## [AIM OF THE TASK]
Resume the passage about Inese and her flower shop in Münster, picking up right after its final sentence.

## [EXERCISE PASSAGE]
==============================
"My road to Germany started in 2002. Then I came to visit my sister, who already lived in Münster. I met one German gentleman and I couldn't say it was heavenly love, but we were good together, he was a secure, loyal man. When the suggestion came to move here, I didn't think much. I raised two daughters in Latvia. I was exhausted and drained at times, working in three jobs to provide us. The daughters had to graduate from school soon, I was dreading that I could afford to send only one to study, because I could not support them financially at the time," Inese said.
Though Inese separated from her German spouse, she continued her life in Münster. Plants had always been her passion, and she had therefore obtained the diploma of a gardener-agronome. Inese is still very proud of this education.
"I've always been very active, always interested in everything new, about fashion trends in my field, new techniques. I am still in contact with colleagues: gardeners, florists; we share experience.
I wanted to open my flower shop in Latvia. And when I moved to Germany, it was perfectly clear to me that I wanted to work only in my field and nowhere else.
It was not difficult, because in Germany the florist is a demanded profession and it is simple to find a job. For the first four years I worked as an employee in a flower company. In the meantime I studied the market, walked around all the Münster floral shops, understood the tastes and demands of local buyers."
In 2007, the moment came when Inese felt ready to open her flower salon. Unfortunately, a few years later, Inese fell severely ill. "That was the reason I closed the shop in 2013 — I didn't know what … was going to happen. Fortunately the health problems have been defeated. With optimism and faith! I was empowered by the idea that I had to keep it all, so that I could leave it to my grandson, so that he could take it over when he was growing up.”
==============================
## [GIVEN INFORMATION]
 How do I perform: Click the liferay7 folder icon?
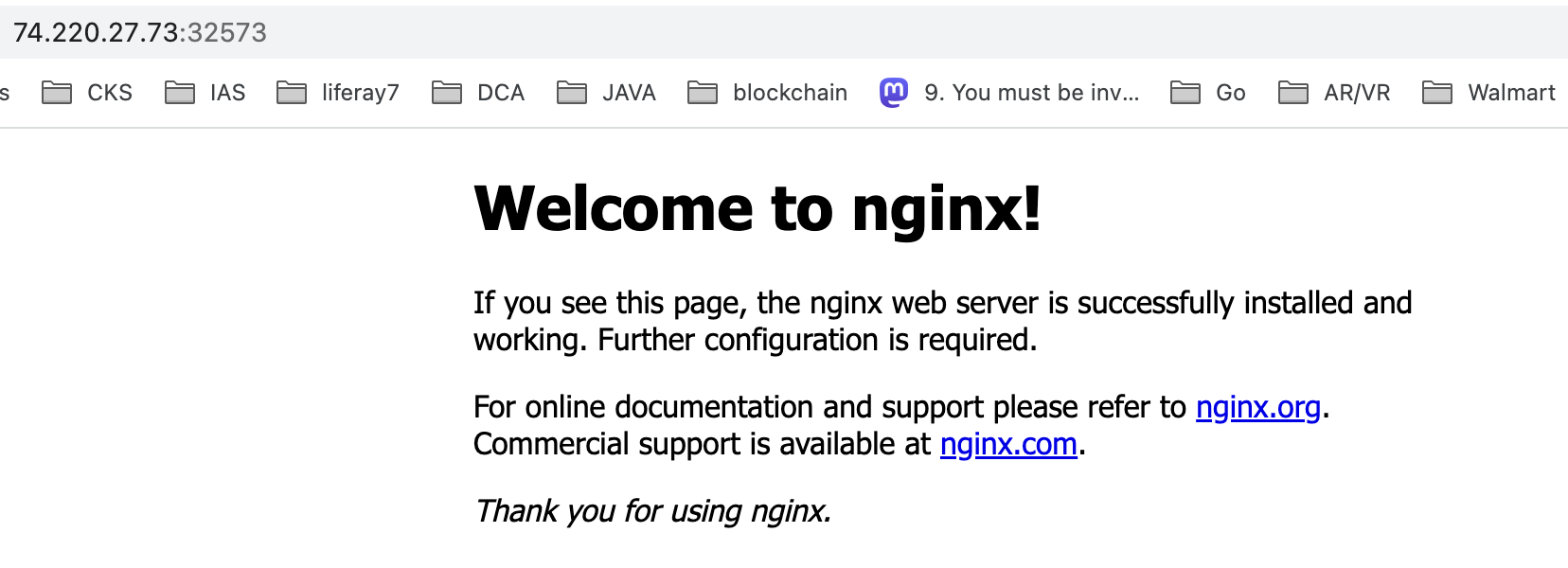click(292, 93)
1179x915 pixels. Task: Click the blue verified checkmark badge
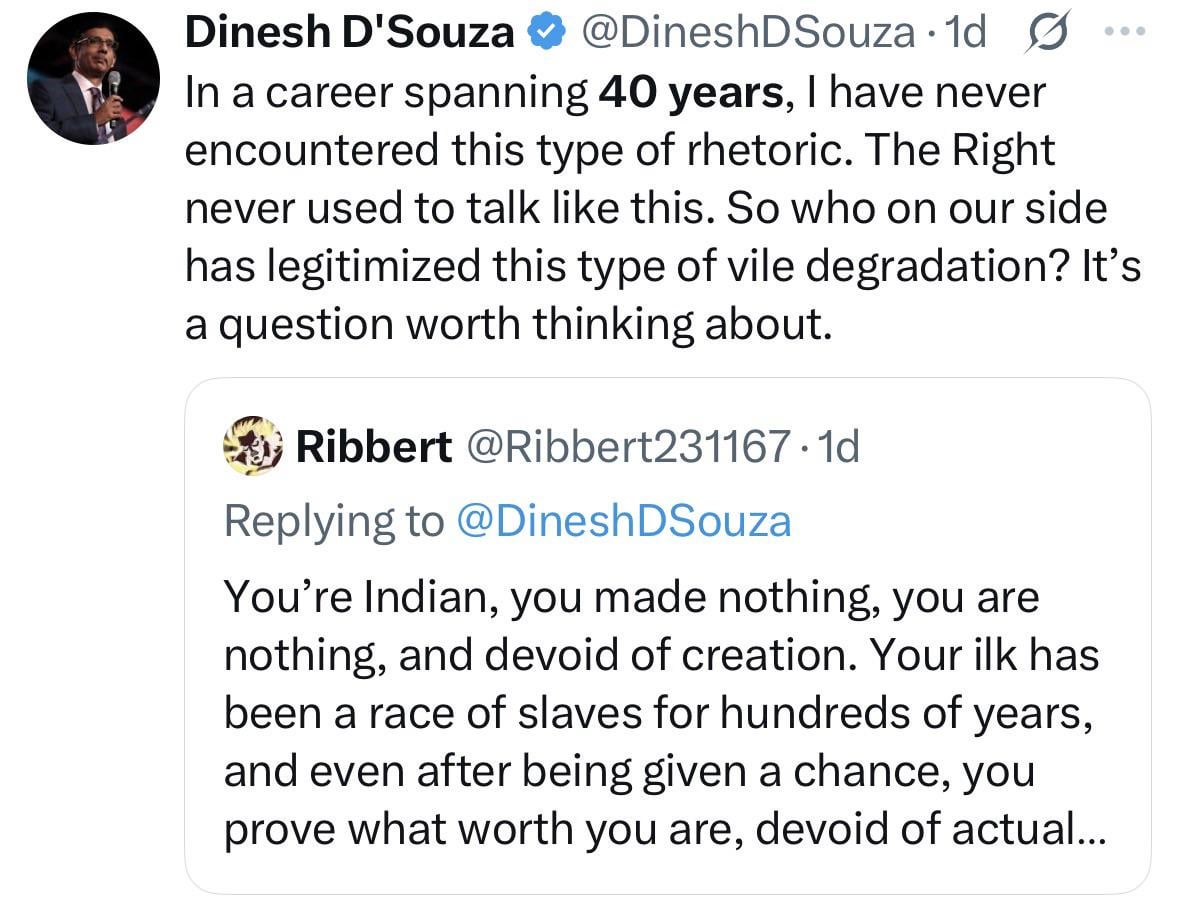(x=541, y=34)
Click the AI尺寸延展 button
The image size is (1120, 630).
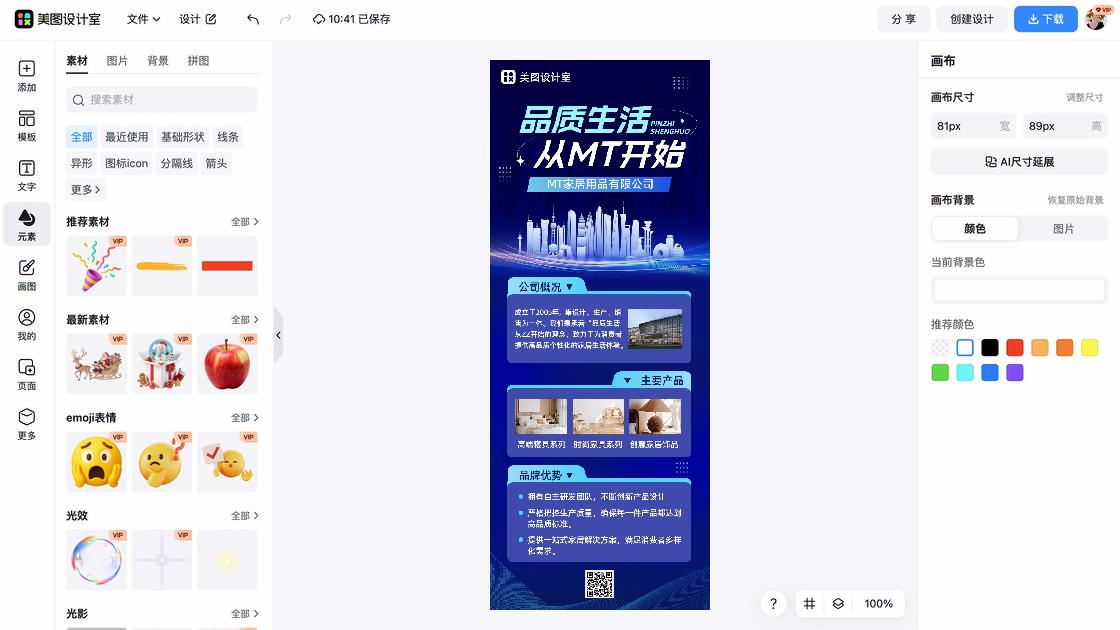[1018, 161]
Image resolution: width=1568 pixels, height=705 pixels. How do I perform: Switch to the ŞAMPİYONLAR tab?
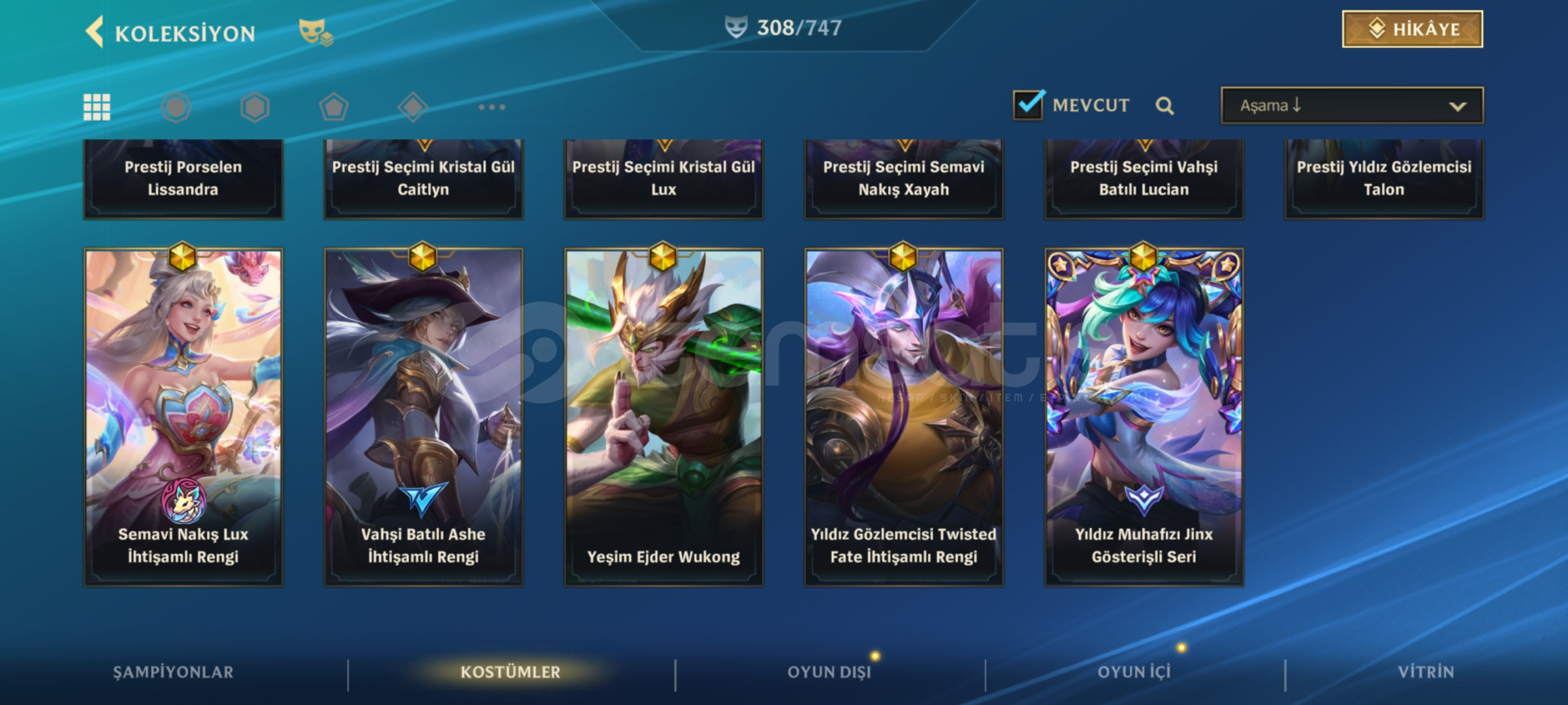[173, 672]
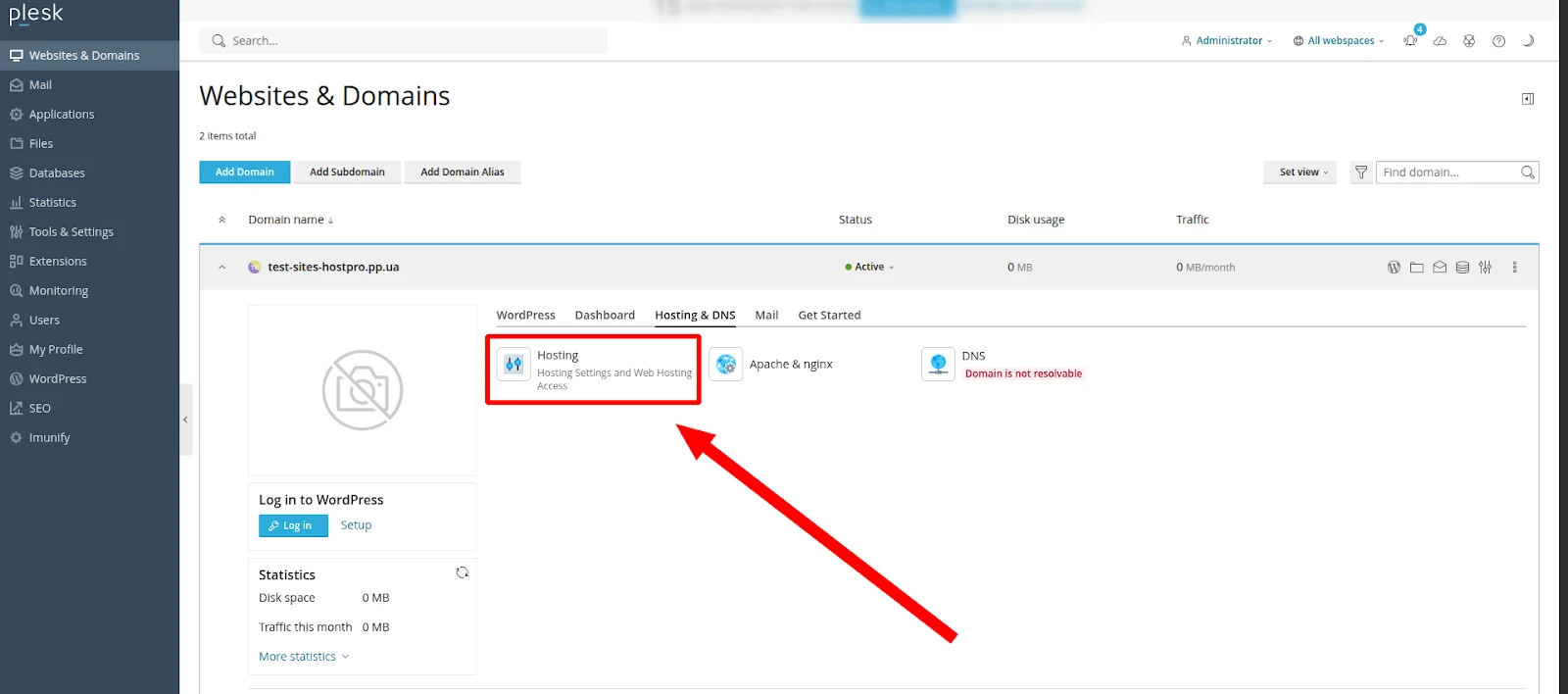This screenshot has width=1568, height=694.
Task: Open the help question mark icon
Action: pyautogui.click(x=1498, y=41)
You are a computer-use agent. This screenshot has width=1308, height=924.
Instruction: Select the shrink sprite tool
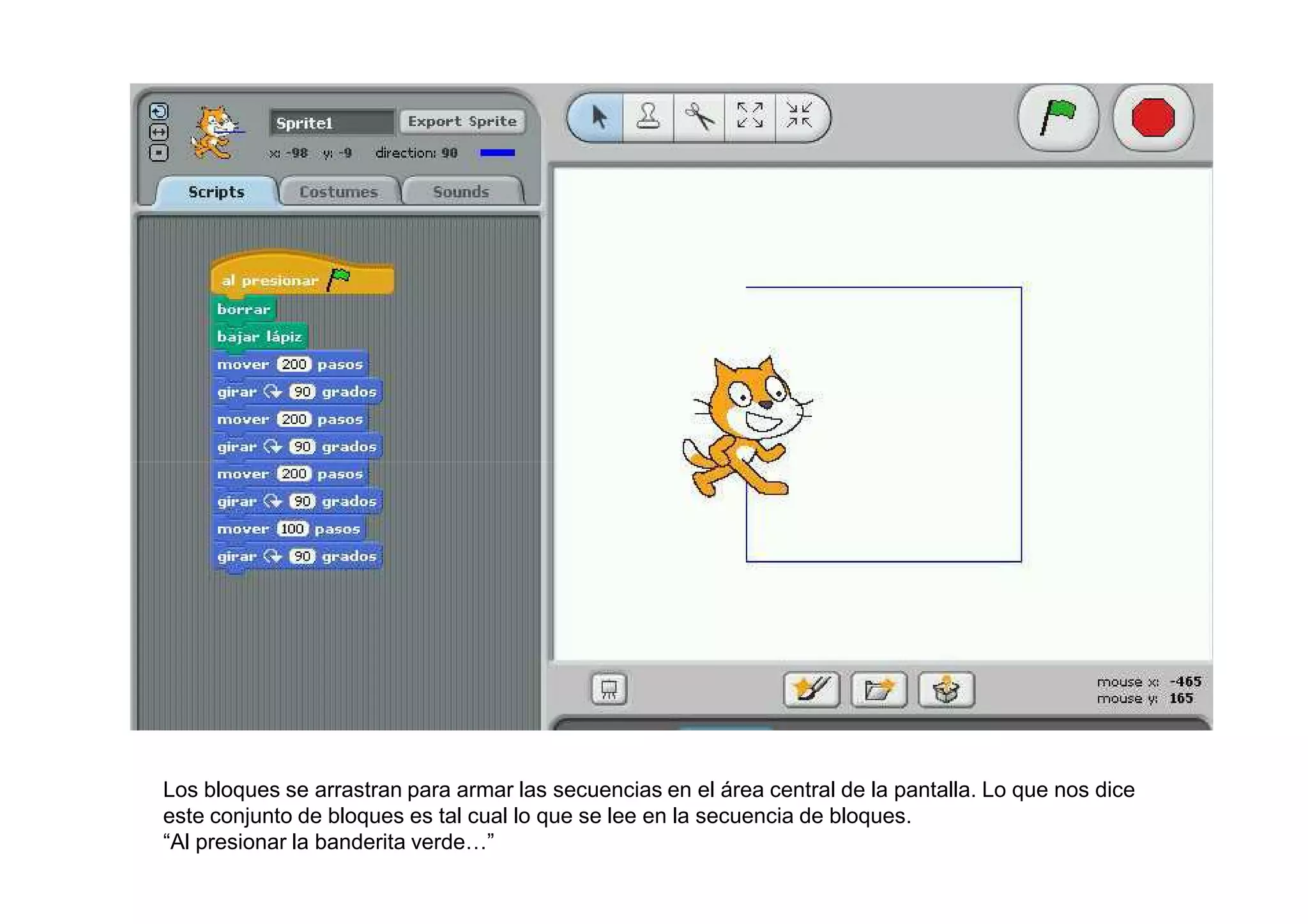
==============================
## [RESPONSE AREA]
Her grandson, now eight, too has a love and interest for plants and flowers. "The guy has green thumbs already!" said Inese.
Once the disease had been conquered, Inese turned to flowers again, this time opening a small workshop called “Blumen Freiberga.” Basic orders are a supply of bouquets of flowers to petrol stations The bouquets of Inese's workshop are popular and demanded because each is composed individually, with love and attention.
“The time we spend on bouquets can't be paid … But I've started it! I've brought in my clients, too.
We place a lot of emphasis on the fact that flowers are fresh and retain their beauty for the maximum length of time. Customers know my style, if I change something, it is immediately noticed," Inese said.
Many customers who have purchased her bouquets ask the petrol stations where they came from, because they are especially different. Then he orders special bouquets directly for himself.
Inese says that there are nearly no advertisements - she relies on word-of-mouth.
Many customers have remained loyal. There are people who come in passing because, although it is not a large salon, its doors always kindly open, the flowers are ready and everyone can buy or order.
“I take any order, never say no. There was such a case: there was a small hotel next to my workshop, Vietnamese were staying there. They came to me a few minutes before I closed, needing twenty bouquets of flowers until the next morning at seven! I sat and composed at night, at seven o'clock the bouquets were ready!"
The florist says that the Germans have a different taste: "We have our favorite colors, in Germany, there are different ones. When I just started working, the master said – you make very beautiful bouquets, invest a lot of work and attention, but I would like its colors a little different.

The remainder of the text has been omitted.